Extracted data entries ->

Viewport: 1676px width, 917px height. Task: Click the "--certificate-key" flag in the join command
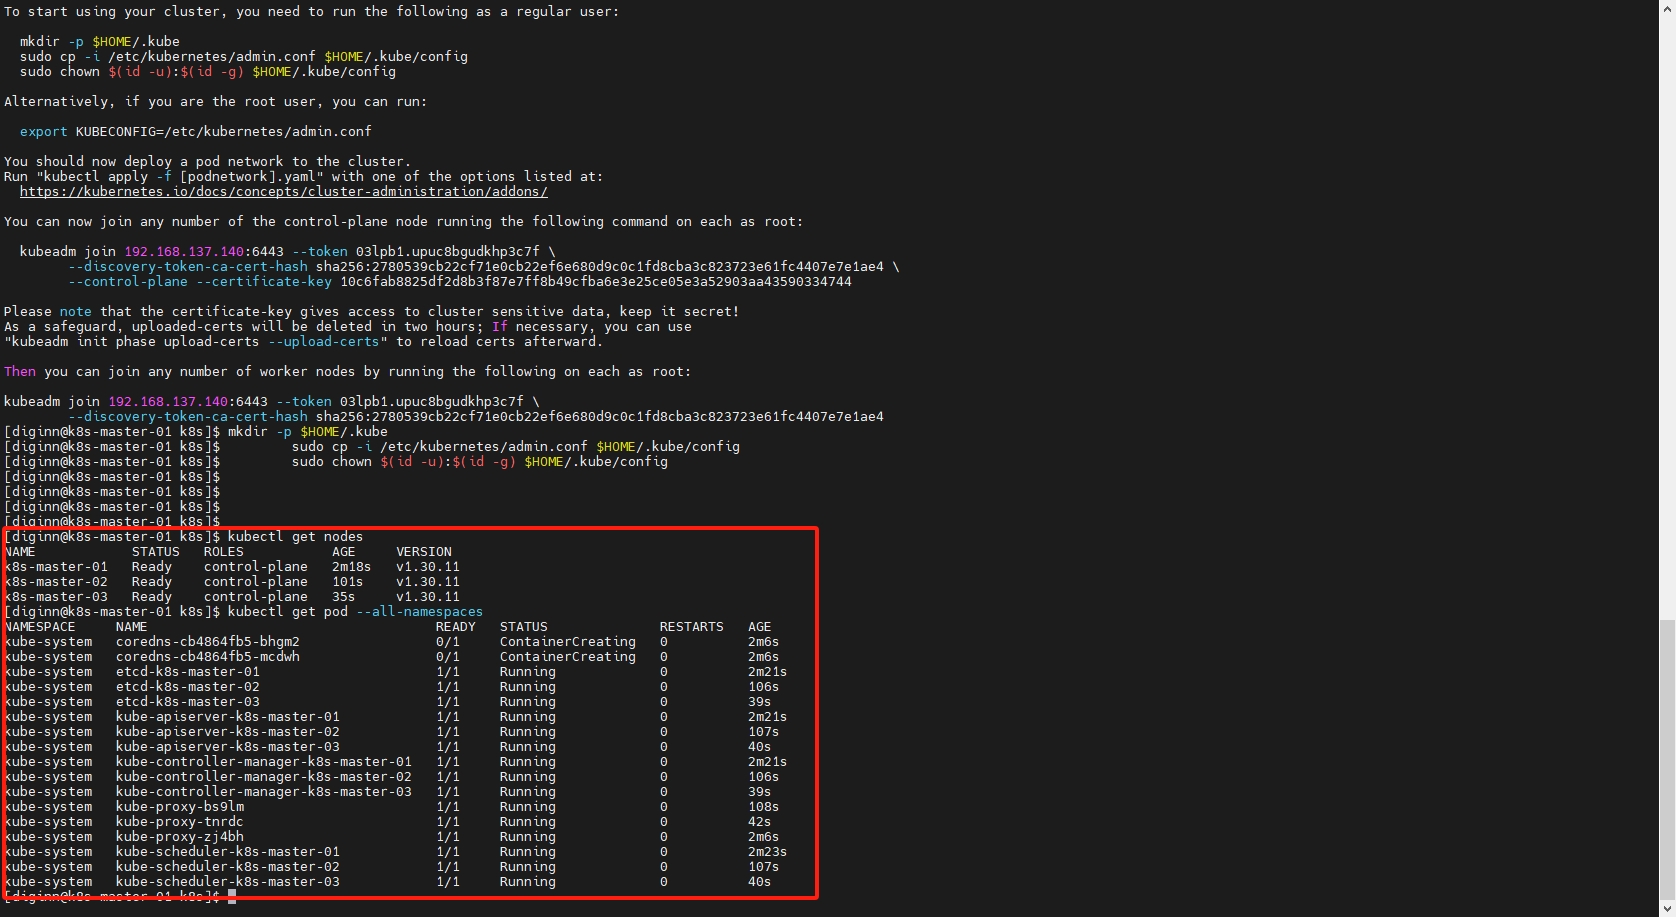point(263,282)
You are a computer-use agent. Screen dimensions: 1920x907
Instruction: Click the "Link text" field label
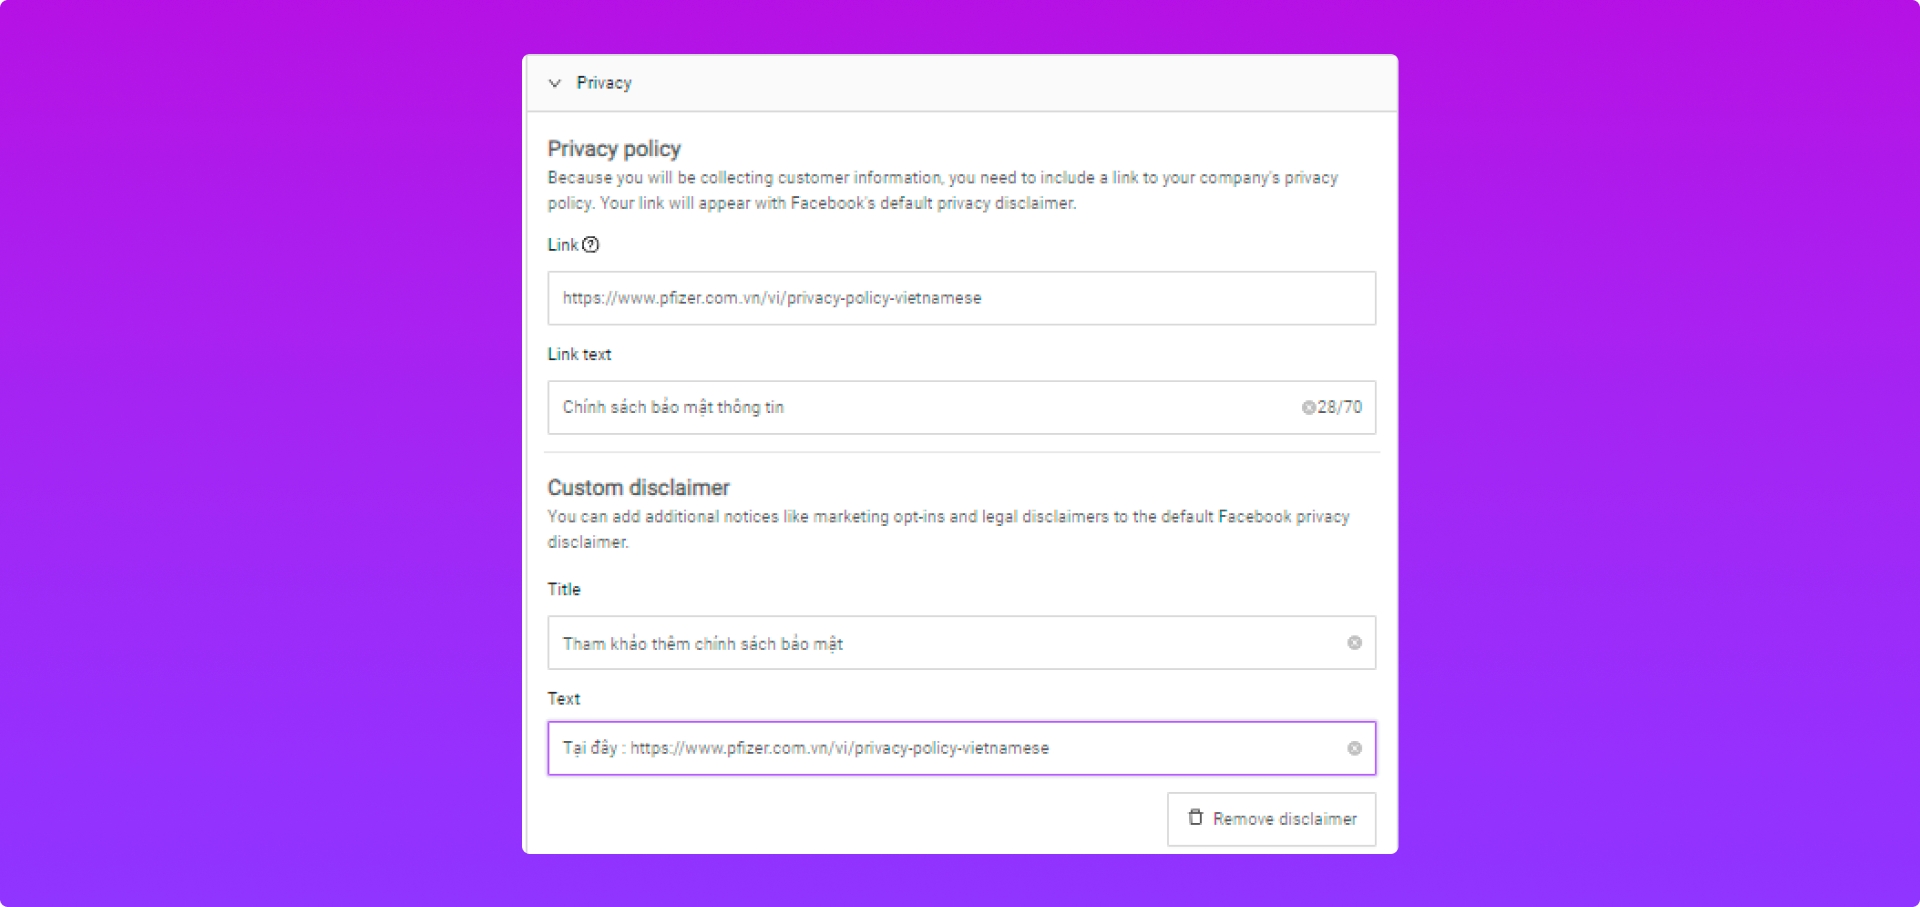579,354
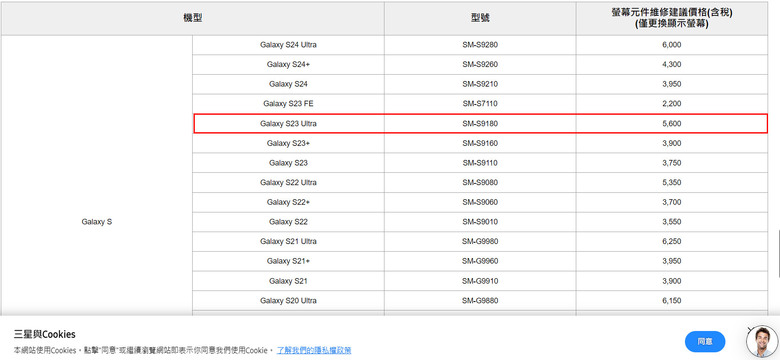Select the Galaxy S category cell
The height and width of the screenshot is (360, 780).
[x=97, y=222]
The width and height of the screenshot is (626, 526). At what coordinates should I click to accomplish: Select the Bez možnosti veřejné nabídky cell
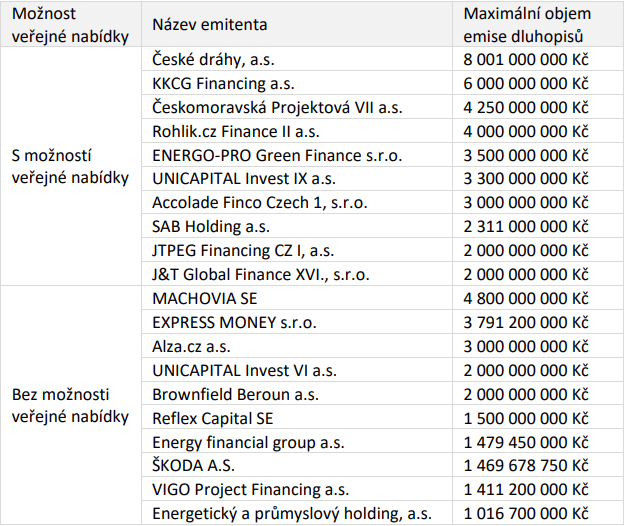[x=71, y=405]
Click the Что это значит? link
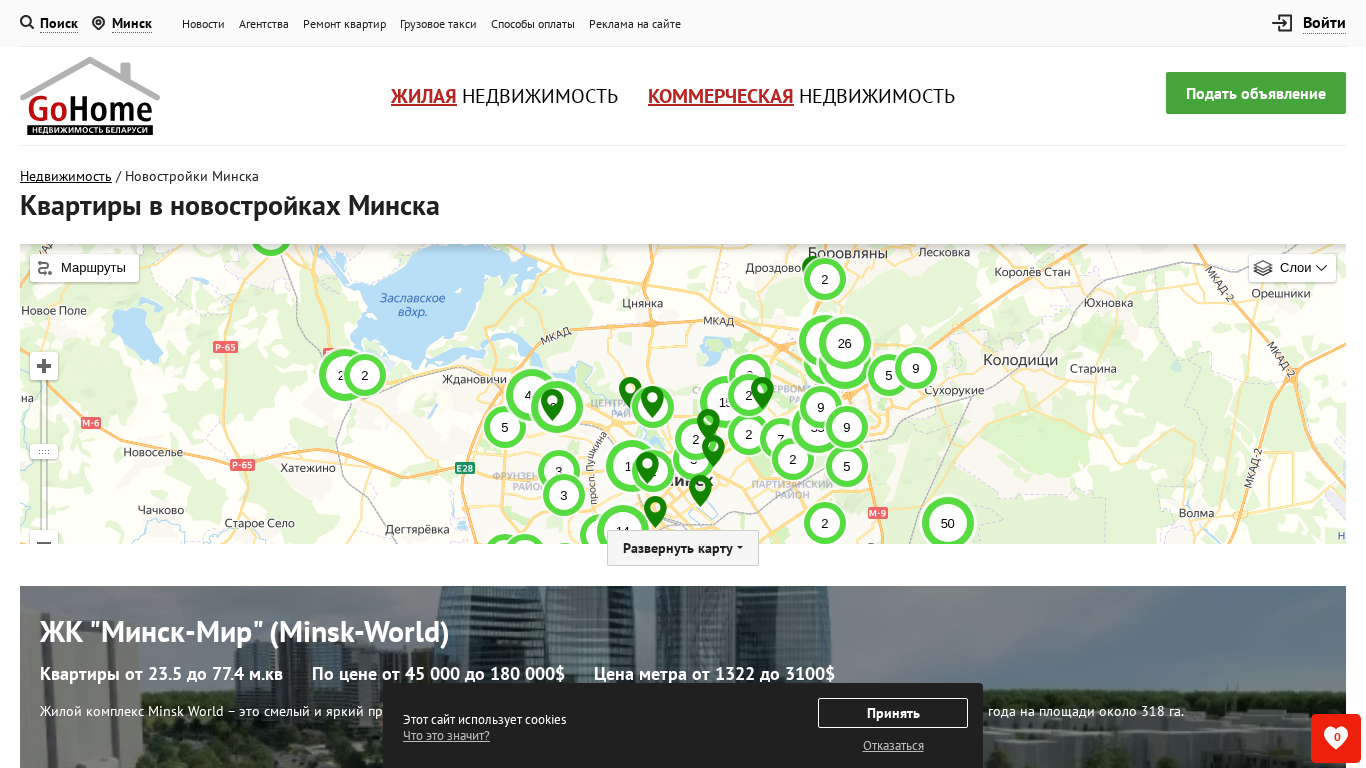The width and height of the screenshot is (1366, 768). 446,736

Task statement -> Every entry must be transcribed exactly. Pictures do not belong in the copy.

Written answer ->
Viewport: 1676px width, 917px height. Task: Click the "--certificate-key" flag in the join command
point(263,282)
You are a computer-use agent. Screen dimensions: 1920x907
Instruction: Click the "Link text" field label
579,354
Select the Galaxy S category cell
The height and width of the screenshot is (360, 780).
[x=97, y=222]
The width and height of the screenshot is (626, 526). At what coordinates should I click to accomplish: Select the Bez možnosti veřejné nabídky cell
[x=71, y=405]
Click the Что это значит? link
The width and height of the screenshot is (1366, 768). 446,736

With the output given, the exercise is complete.